Devemos nos perguntar se seus recursos estão sendo explorados ou roubados, se a população está sendo apoiada ou se existem medidas diplomáticas que poderiam ser tomadas para melhorar a situação.

A ajuda deve ser essencial em situações de emergência e fornecida sem condições. A longo prazo, ela deveria se basear em um plano de desenvolvimento voltado para o fortalecimento das organizações locais de ajuda, nas áreas de alimentação, moradia e comércio, mas vemos pouquíssimas ações desse tipo.

Atelier Jolie, a plataforma criativa que você lançou há dois anos — do que se trata exatamente?

É ao mesmo tempo um coletivo de artistas e um modelo de desenvolvimento. A moda também desempenha um papel, pois propomos obras de arte para vestir e apoiamos criadores do mundo todo — mas essa não é nossa atividade principal. Oferecemos oficinas e conferências voltadas para artistas, dando aos visitantes a oportunidade de colaborar com uma rede diversificada de artistas, criadores e educadores talentosos vindos de todo o mundo. A ideia é oferecer um espaço dedicado à criação de uma comunidade e ao estabelecimento de conexões entre criativos em escala global que, muitas vezes, não têm um lugar nem a oportunidade de compartilhar seu trabalho, expor ou vender suas obras — e muito menos acesso a suporte de marketing ou visibilidade.

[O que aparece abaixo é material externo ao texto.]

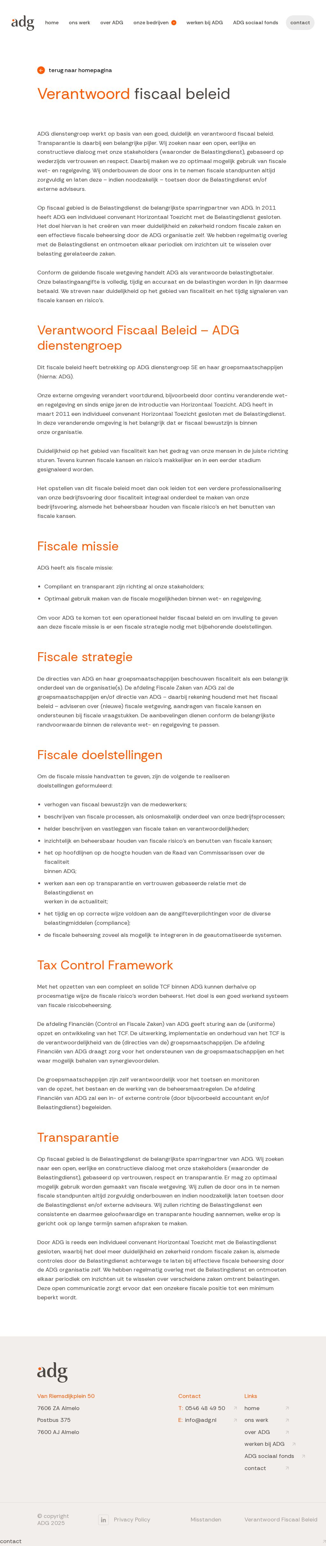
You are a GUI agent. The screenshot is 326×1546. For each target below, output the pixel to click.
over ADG (111, 22)
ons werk (79, 22)
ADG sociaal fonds (255, 22)
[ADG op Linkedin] (103, 1520)
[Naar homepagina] (22, 23)
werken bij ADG (205, 22)
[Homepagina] (52, 1372)
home (52, 22)
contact (300, 22)
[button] (155, 22)
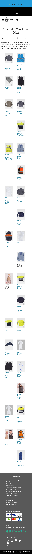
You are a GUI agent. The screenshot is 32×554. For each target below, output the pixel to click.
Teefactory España (6, 551)
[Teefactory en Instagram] (12, 540)
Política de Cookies (11, 504)
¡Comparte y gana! (11, 545)
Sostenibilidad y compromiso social (15, 527)
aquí (10, 4)
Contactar (17, 13)
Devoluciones (10, 485)
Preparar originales (11, 489)
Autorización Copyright (12, 495)
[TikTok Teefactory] (8, 543)
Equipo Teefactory (11, 525)
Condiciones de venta (12, 506)
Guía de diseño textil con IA (13, 491)
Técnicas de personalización (13, 487)
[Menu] (2, 19)
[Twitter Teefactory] (8, 540)
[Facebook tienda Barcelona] (16, 540)
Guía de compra (10, 482)
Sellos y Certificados (11, 493)
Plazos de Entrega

Atualmente, temos conosco uma artista afegã com sua marca Zarif, e um designer etíope se juntará a nós em breve. Prune Nourry, uma artista francesa brilhante e uma das minhas escultoras favoritas, também está em residência. Pensei que criar uma plataforma para reunir esses talentos poderia ajudar a promover os artistas e seus projetos, conectá-los com empresas e, ao mesmo tempo, oferecer-lhes mais independência.